Identification of Potential Dual Farnesol X Receptor/Retinoid X Receptor α Agonists Based on Machine Learning Models, ADMET Prediction and Molecular Docking

Abstract

AbstractNuclear receptors (NRs) play a crucial role in the pathogenesis of metabolic syndrome. Farnesol X receptor (FXR) and retinoid X receptor (RXR) are members of the NR superfamily and are usually present as heterodimers in vivo. Screening for multi‐target NR activators is of great importance due to the complex pathogenesis of metabolic diseases. Virtual screening is often used for drug discovery.
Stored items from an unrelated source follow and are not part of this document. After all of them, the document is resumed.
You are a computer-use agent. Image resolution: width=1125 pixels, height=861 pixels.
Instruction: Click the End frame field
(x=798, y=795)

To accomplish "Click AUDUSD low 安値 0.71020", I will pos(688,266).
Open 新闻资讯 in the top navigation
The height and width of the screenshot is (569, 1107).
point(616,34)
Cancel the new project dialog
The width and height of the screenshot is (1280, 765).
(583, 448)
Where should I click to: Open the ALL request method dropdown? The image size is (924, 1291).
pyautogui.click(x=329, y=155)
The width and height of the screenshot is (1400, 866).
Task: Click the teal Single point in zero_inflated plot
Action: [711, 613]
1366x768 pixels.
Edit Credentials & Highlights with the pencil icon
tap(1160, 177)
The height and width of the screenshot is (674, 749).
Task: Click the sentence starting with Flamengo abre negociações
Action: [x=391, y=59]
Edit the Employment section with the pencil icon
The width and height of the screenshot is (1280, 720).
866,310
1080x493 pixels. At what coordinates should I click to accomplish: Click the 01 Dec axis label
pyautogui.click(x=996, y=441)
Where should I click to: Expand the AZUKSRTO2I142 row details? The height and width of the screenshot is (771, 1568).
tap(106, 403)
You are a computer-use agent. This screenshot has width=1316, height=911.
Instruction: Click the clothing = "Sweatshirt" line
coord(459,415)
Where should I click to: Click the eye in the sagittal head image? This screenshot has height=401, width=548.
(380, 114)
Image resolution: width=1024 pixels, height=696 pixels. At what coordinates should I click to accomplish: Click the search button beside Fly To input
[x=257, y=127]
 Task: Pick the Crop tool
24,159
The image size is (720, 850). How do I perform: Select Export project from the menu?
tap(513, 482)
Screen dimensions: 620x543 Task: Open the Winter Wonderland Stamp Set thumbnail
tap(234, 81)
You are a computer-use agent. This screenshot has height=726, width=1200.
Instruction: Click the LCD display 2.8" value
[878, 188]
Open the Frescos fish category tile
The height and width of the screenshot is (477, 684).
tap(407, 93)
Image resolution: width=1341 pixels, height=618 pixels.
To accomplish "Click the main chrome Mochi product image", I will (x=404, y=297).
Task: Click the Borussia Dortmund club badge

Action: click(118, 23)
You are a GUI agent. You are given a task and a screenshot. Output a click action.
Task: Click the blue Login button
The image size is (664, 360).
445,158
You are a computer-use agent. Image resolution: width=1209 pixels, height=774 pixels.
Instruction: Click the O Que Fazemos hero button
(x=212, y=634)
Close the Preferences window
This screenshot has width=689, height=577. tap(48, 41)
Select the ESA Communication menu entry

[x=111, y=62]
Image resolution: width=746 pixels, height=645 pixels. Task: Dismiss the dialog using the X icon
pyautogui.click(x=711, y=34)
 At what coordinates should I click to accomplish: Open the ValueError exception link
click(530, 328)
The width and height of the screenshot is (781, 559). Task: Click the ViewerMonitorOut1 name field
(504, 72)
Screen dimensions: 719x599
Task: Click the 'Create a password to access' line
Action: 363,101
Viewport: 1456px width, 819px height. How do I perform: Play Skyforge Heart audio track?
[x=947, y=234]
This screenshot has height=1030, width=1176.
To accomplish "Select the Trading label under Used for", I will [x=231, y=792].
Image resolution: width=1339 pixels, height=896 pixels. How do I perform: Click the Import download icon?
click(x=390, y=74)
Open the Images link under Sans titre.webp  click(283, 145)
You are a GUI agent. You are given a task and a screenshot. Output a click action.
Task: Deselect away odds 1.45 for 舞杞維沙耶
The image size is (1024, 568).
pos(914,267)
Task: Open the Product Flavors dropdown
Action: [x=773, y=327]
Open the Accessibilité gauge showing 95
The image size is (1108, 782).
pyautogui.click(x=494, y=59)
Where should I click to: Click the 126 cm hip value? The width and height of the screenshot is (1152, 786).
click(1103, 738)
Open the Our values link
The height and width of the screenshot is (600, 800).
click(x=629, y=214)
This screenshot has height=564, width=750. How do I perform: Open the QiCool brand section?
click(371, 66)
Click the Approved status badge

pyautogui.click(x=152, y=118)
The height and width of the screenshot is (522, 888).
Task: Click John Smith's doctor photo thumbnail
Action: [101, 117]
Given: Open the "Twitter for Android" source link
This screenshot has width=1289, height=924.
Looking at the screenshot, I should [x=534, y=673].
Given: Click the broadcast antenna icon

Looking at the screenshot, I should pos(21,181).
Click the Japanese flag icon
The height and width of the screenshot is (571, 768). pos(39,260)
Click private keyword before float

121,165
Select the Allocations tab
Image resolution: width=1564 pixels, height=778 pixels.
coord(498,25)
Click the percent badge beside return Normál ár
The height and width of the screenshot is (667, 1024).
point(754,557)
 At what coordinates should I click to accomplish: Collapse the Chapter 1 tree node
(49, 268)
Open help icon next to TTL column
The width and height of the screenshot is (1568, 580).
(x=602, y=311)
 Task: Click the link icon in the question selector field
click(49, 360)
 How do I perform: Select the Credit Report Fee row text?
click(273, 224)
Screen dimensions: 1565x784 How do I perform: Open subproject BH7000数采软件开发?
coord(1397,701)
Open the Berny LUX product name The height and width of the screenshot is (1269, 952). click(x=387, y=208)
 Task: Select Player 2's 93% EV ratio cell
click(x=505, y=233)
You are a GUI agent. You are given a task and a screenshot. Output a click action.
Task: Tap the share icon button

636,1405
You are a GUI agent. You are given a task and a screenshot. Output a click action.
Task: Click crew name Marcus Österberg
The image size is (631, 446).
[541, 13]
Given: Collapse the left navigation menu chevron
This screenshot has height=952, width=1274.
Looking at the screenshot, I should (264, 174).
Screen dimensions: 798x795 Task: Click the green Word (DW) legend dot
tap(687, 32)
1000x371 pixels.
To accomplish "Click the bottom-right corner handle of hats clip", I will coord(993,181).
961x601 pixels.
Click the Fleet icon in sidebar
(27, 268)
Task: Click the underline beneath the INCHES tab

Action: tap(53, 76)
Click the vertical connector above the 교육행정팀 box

In this study, we first collected data on relevant compounds and subsequently constructed three machine learning models (Random Forest, Support Vector Machine, and Artificial Neural Network) with molecular descriptors. We then performed model fusion based on the soft voting strategy and the prediction accuracies of the fused models were 85.2 % for the FXR external validation set and 84.3 % for the RXRα external validation set, followed by virtual screening of compounds in the ZINC database according to a model score threshold of 0.7. The 499 hits commonly selected by both models were then subjected to a drug‐likeness filter and ADMET prediction using appropriate bioavailability parameters. The 10 compounds that met the criteria were processed by molecular docking using the AutoDock Vina software. The results showed that we screened four potential dual FXR/RXRα agonists with binding energies less than −8.0 kcal/mol for both targets (ZINC1557163, ZINC14824986, ZINC5273978 and ZINC40394465).